| Short exercise A |
In the course project overview, what operating system do all components use?

| Extract to read |

Introduction to Course Project

Introduction

  • The goal of this project is to walk through the building blocks of modern distributed computing infrastructure

  • The best way of learning about distributed and cluster computing systems is to build one yourself

  • We will use Clemson University's research computing infrastructure, including its HPC component (Palmetto), Big Data Analytic component (Cypress), and other peripheral storage compoments as our inspiration.

Overview

The project will be divided into five interdepedent assignments:

  • Assignment 3: Design and deploy a cluster of computers (S1)
  • Assignment 4: Augment the S1 cluster with shared file systems (S2)
  • Assignment 5: Design and deploy a Hadoop cluster using Hortonworks' Hadoop Distribution Platform (S3)
  • Assignment 6: Integrate S2 and S3 to enable mixed workflows (S4)
  • Assignment 7: Augment S4 with a scheduling system (only need to be able to manage component S1)

General Expectation

While each assignment will have its own requirements, they all share the following expectations

  • All assignments will be deployed on CloudLab inside an OpenStack cloud computing environment
  • Deployment process should be completely automated via Github repositories and Python scripting
  • Operating System for all components is Oracle Linux 7.4

Team Formation

  • All remaining assignments are team assignments (mandantory)

| Short exercise B |
Copy the records below line for line, without any changes.

| Supplied material |

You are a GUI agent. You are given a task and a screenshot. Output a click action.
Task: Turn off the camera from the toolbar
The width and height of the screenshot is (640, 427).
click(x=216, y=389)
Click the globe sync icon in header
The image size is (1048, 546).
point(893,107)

| Full response A |
Oracle Linux 7.4

| Full response B |
You are a GUI agent. You are given a task and a screenshot. Output a click action.
Task: Turn off the camera from the toolbar
The width and height of the screenshot is (640, 427).
click(x=216, y=389)
Click the globe sync icon in header
The image size is (1048, 546).
point(893,107)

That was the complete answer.